EXERCISE AIM.
Would you copy, word for word, each line from the one with "Given: Click the tire" to the end of the listing below, skipping all pictures?

MATERIAL FOR THE TASK.
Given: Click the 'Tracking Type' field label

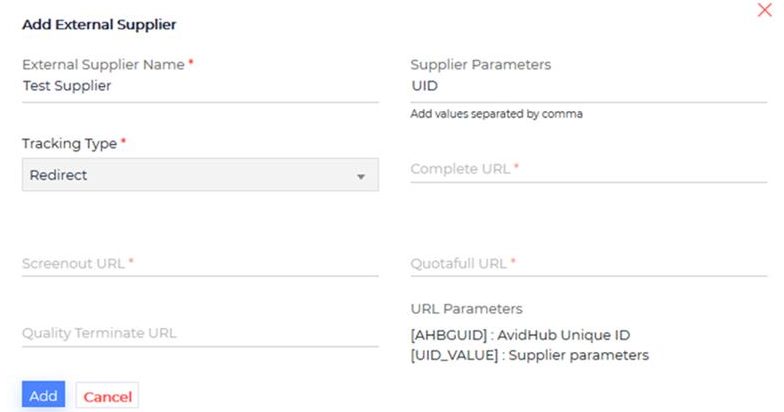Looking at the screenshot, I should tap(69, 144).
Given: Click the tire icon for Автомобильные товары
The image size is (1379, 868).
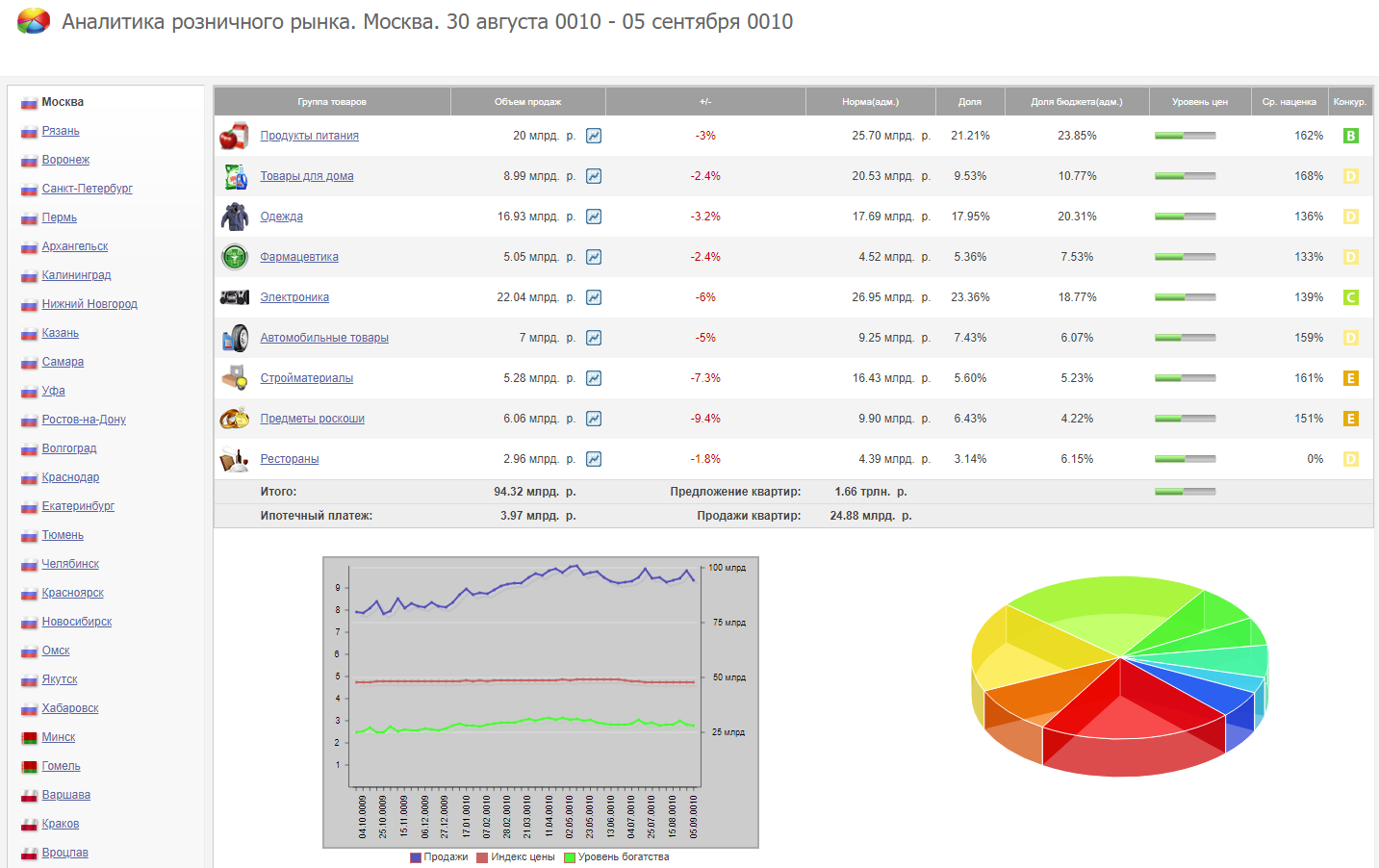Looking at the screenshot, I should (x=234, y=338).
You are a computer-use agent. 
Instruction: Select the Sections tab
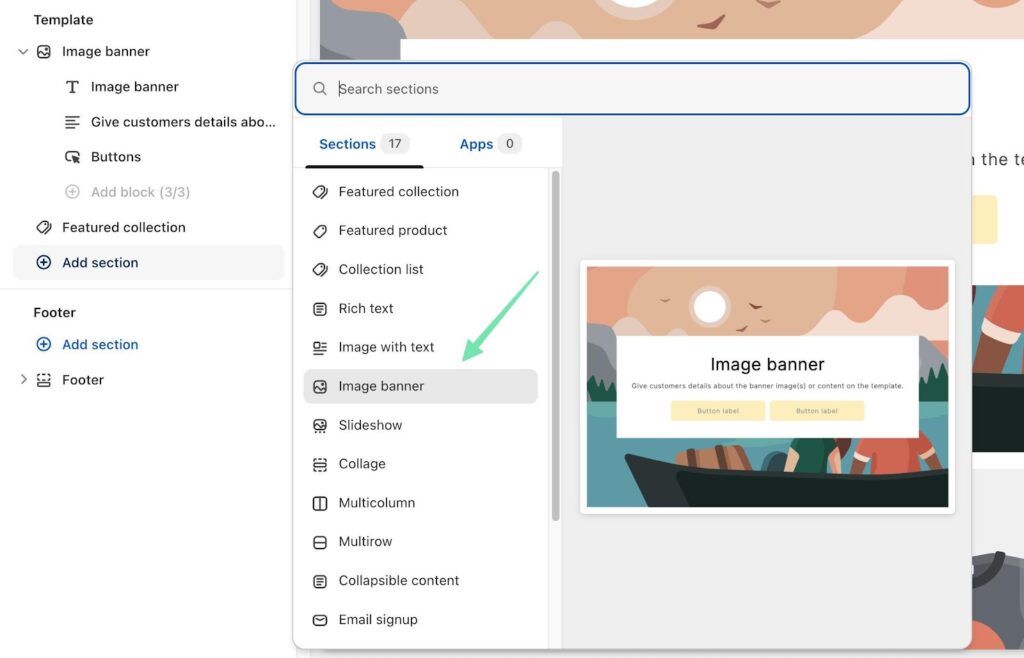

OUTPUT.
Given: Click the tire icon for Автомобильные товары
The image size is (1379, 868).
Looking at the screenshot, I should (x=234, y=338).
You are a computer-use agent. 
Instruction: Select the Sections tab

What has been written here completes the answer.